Write out every line of the records below as a numbered list, skipping any blank lines.

* START Given records *

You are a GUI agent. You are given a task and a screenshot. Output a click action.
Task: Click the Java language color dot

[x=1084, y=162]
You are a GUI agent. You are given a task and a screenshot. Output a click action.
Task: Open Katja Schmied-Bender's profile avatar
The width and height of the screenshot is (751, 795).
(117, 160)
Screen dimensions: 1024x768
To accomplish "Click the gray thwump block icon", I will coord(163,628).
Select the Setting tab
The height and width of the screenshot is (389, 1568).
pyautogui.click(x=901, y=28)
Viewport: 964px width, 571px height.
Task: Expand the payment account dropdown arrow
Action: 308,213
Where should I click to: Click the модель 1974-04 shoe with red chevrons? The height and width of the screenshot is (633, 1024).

* END Given records *

- Output for this exercise:
1. You are a GUI agent. You are given a task and a screenshot. Output a click action.
2. Task: Click the Java language color dot
3. [x=1084, y=162]
4. You are a GUI agent. You are given a task and a screenshot. Output a click action.
5. Task: Open Katja Schmied-Bender's profile avatar
6. The width and height of the screenshot is (751, 795).
7. (117, 160)
8. Screen dimensions: 1024x768
9. To accomplish "Click the gray thwump block icon", I will coord(163,628).
10. Select the Setting tab
11. The height and width of the screenshot is (389, 1568).
12. pyautogui.click(x=901, y=28)
13. Viewport: 964px width, 571px height.
14. Task: Expand the payment account dropdown arrow
15. Action: 308,213
16. Where should I click to: Click the модель 1974-04 shoe with red chevrons? The height and width of the screenshot is (633, 1024).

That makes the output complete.